§ **Work task**:
Write out the entries again, from the start of the entries through the line that contains "(350, 267).", copying every line in full and shifting each coordinate in the answers by adding 134 to it. Leave the pictures out.

(Saved entries)
-=-=-
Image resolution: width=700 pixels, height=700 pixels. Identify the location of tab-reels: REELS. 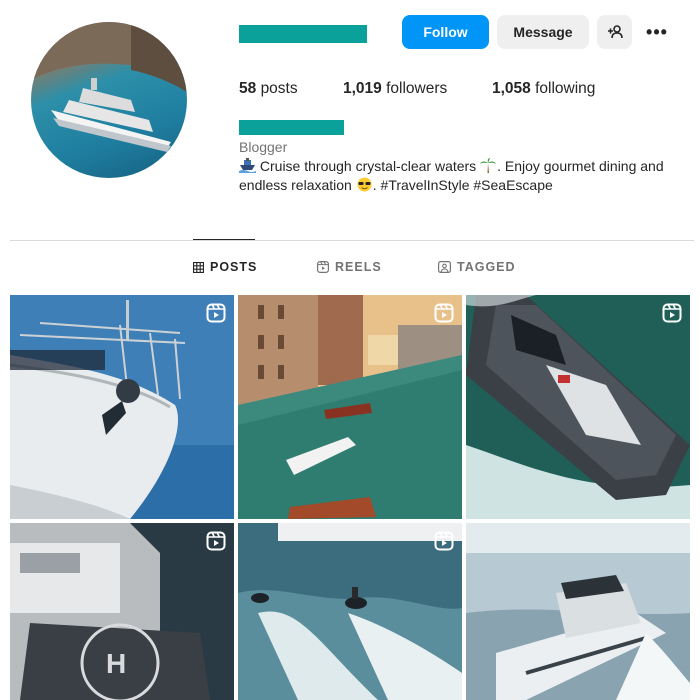
(350, 267).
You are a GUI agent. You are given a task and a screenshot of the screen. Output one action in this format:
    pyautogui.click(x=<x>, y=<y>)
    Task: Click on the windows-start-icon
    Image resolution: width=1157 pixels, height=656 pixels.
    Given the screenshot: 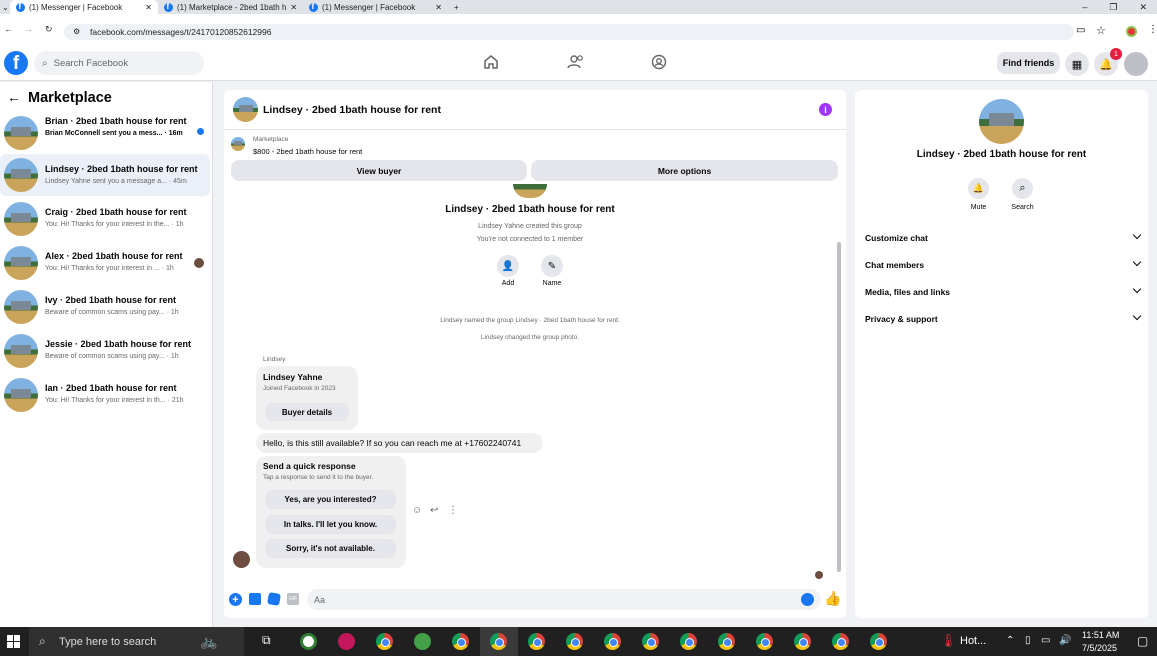 What is the action you would take?
    pyautogui.click(x=14, y=642)
    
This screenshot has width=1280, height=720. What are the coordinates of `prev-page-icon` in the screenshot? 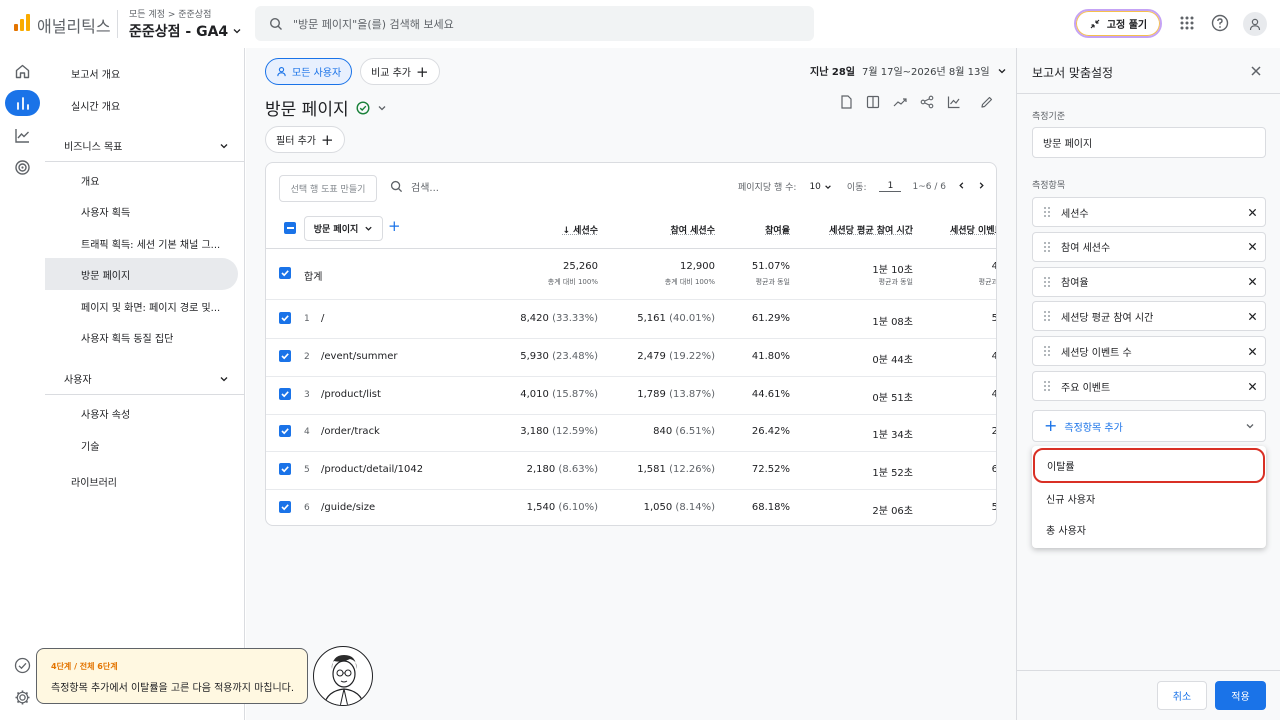 It's located at (962, 187).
-=-=-
§ **The completed task**:
Image resolution: width=700 pixels, height=700 pixels. Identify the location of tab-reels: REELS. 
(484, 401).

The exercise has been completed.